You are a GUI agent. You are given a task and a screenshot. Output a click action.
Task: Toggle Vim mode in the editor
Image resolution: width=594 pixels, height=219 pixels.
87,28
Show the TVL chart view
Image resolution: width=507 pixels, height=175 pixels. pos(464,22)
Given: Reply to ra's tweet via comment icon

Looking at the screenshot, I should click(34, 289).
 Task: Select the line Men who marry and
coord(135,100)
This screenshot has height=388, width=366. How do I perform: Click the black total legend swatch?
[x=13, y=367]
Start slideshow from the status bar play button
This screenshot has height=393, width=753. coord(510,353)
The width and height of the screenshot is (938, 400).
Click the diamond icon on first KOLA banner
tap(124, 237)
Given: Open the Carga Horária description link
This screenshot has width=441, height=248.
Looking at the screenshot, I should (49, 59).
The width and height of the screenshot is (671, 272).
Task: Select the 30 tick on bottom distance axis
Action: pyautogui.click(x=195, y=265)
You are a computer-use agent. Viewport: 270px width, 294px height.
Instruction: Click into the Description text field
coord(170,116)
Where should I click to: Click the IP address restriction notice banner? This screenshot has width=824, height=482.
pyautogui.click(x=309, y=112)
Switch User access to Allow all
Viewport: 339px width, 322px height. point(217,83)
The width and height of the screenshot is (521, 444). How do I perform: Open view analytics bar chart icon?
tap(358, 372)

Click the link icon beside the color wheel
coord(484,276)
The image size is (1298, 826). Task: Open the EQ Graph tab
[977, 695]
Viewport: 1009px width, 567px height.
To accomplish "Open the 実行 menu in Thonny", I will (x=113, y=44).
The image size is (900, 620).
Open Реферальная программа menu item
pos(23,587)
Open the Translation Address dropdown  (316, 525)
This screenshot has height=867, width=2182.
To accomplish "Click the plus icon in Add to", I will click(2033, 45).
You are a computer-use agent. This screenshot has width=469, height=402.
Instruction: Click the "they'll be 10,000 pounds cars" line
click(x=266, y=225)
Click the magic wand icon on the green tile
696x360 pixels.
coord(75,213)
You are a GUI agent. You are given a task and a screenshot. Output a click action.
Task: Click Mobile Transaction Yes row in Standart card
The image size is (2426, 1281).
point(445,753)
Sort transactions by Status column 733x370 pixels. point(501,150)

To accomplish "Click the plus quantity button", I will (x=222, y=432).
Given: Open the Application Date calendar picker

* Task objective *
Search the material above for the word "accomplish", and return each line that holds it.

* Exercise answer *
To accomplish "Open the 実行 menu in Thonny", I will (x=113, y=44).
To accomplish "Click the plus icon in Add to", I will click(2033, 45).
To accomplish "Click the plus quantity button", I will (x=222, y=432).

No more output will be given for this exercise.